A while back I posted a series of articles exploring the scalability of SCons, a popular Python-based build tool. In a nutshell, my experiments showed that SCons exhibits roughly quadratic growth in build runtimes as the number of targets increases:
- Why is SCons so slow?
- How scalable is SCons?
- A second look at SCons performance
- The last word on SCons performance
Recently Dirk Baechle attempted to rebut my findings in an entry on the SCons wiki: Why SCons is not slow. I thought Dirk made some credible suggestions that could explain my results, and he did some smart things in his effort to invalidate my results. Unfortunately, his methods were flawed and his conclusions are invalid. My original results still stand: SCons really is slow. In the sections that follow I’ll share my own updated benchmarks and show where Dirk’s analysis went wrong.
As before, I used genscons.pl to generate sample builds ranging from 2,000 to 50,000 targets. However, my test system was much beefier this time:
|OS||Linux Mint 14 (kernel version 3.5.0-17-generic)||RedHat Desktop 3 (kernel version 2.4.21-58.ELsmp)|
|CPU||Quad 1.7GHz Intel Core i7, hyperthreaded||Dual 2.4GHz Intel Xeon, hyperthreaded|
|RAM||16 GB||2 GB|
|Python||2.7.3 (system default)||2.6.2|
Before running the tests, I rebooted the system to ensure there were no rogue processes consuming memory or CPU. I also forced the CPU cores into “performance” mode to ensure that they ran at their full 1.7GHz speed, rather than at the lower 933MHz they switch to when idle.

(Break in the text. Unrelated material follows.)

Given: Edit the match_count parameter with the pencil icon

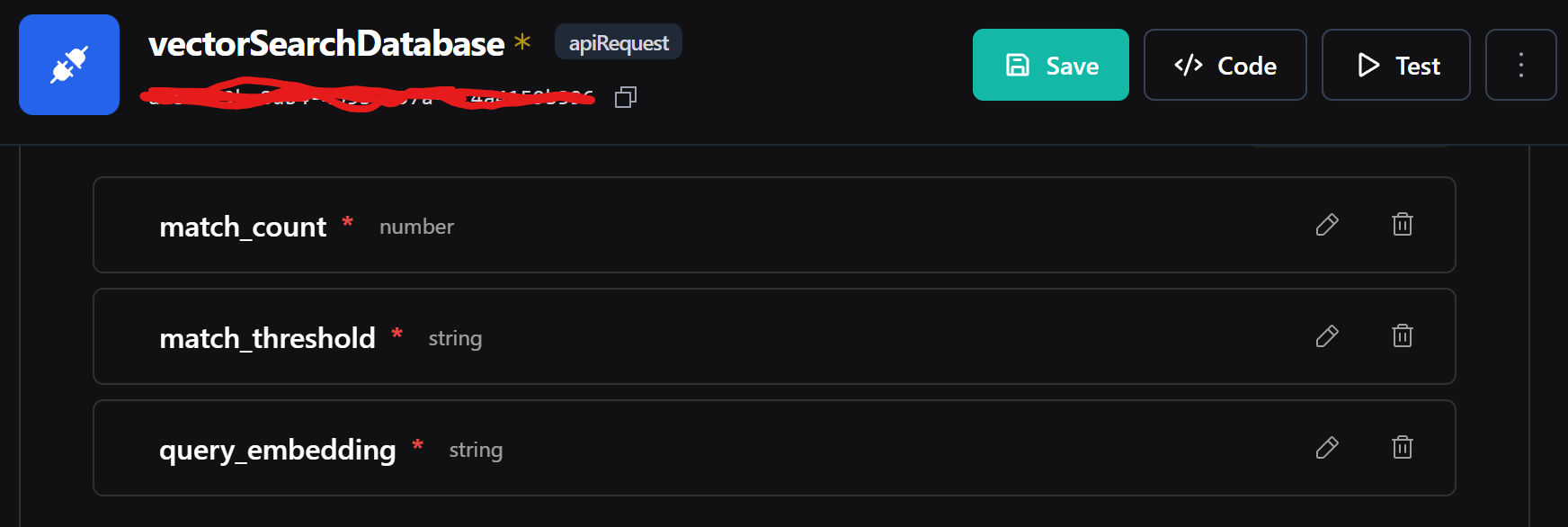Looking at the screenshot, I should 1328,225.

Revisiting the original benchmark
I think Dirk had two credible theories to explain the results I obtained in my original tests. First, Dirk wondered if those results may have been the result of virtual memory swapping — my original test system had relatively little RAM, and SCons itself uses a lot of memory. It’s plausible that physical memory was exhausted, forcing the OS to swap memory to disk. As Dirk said, “this would explain the increase of build times” — you bet it would! I don’t remember seeing any indication of memory swapping when I ran these tests originally, but to be honest it was nearly 4 years ago and perhaps my memory is not reliable. To eliminate this possibility, I ran the tests on a system with 16 GB RAM this time. During the tests I ran vmstat 5, which collects memory and swap usage information at five second intervals, and captured the result in a log.

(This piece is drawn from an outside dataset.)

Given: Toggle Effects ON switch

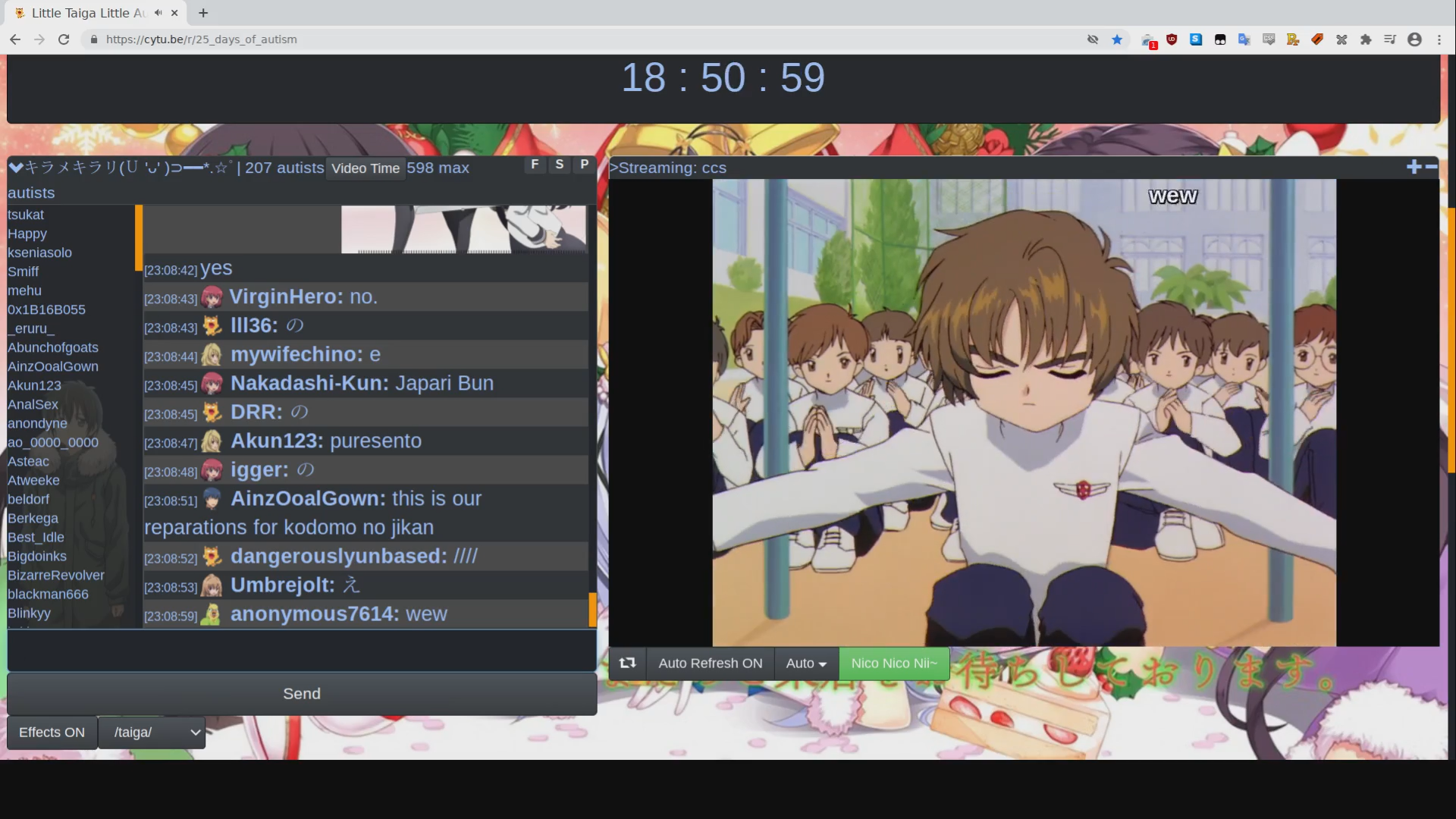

Next, he suggested that I skewed the results by directing SCons to inherit the ambient environment, rather than using SCons’ default “sanitized” environment. That is, he felt I should have used env = Environment() rather than env = Environment(ENV = os.environ). To ensure that this was not a factor, I modified the tests so that they did not inherit the environment. At the same time, I substituted echo for the compiler and other commands, in order to make the tests faster. Besides, I’m not interested in benchmarking the compiler — just SCons! Here’s what my Environment declaration looks like now:
env = Environment(CC = 'echo', AR = 'echo', RANLIB = 'echo')
With these changes in place I reran my benchmarks. As expected, there was no change in the outcome. There is no doubt: SCons does not scale linearly. Instead the growth is polynomial, following an n1.85 curve. And thanks to the the vmstat output we can be certain that there was absolutely no swapping affecting the benchmarks. Here’s a graph of the results, including an n1.85 curve for comparison — notice that you can barely see that curve because it matches the observed data so well!
For comparison, I used the SCons build log to make a shell script that executes the same series of echo commands. At 50,000 targets, the shell script ran in 1.097s. You read that right: 1.097s. Granted, the shell script doesn’t do stuff like up-to-date checks, etc., but still — of the 3,759s average SCons runtime, 3,758s — 99.97% — is SCons overhead.
I also created a non-recursive Makefile that “builds” the same targets with the same echo commands. This is a more realistic comparison to SCons — after all, nobody would dream of actually controlling a build with a straight-line shell script, but lots of people would use GNU make to do it. With 50,000 targets, GNU make ran for 82.469s — more than 45 times faster than SCons.
What is linear scaling?
If the performance problems are so obvious, why did Dirk fail to see them? Here’s a graph made from his test results:
Dirk says that this demonstrates “SCons’ linear scaling”. I find this statement baffling, because his data clearly shows that SCons does not scale linearly. It’s simple, really: linear scaling just means that the build time increases by the same amount for each new target you add, regardless of how many targets you already have. Put another way, it means that the difference in build time between 1,000 targets and 2,000 targets is exactly the same as the difference between 10,000 and 11,000 targets, or between 30,000 and 31,000 targets. Or, put yet another way, it means that when you plot the build time versus the number of targets, you should get a straight line with no change in slope at any point. Now you tell me: does that describe Dirk’s graph?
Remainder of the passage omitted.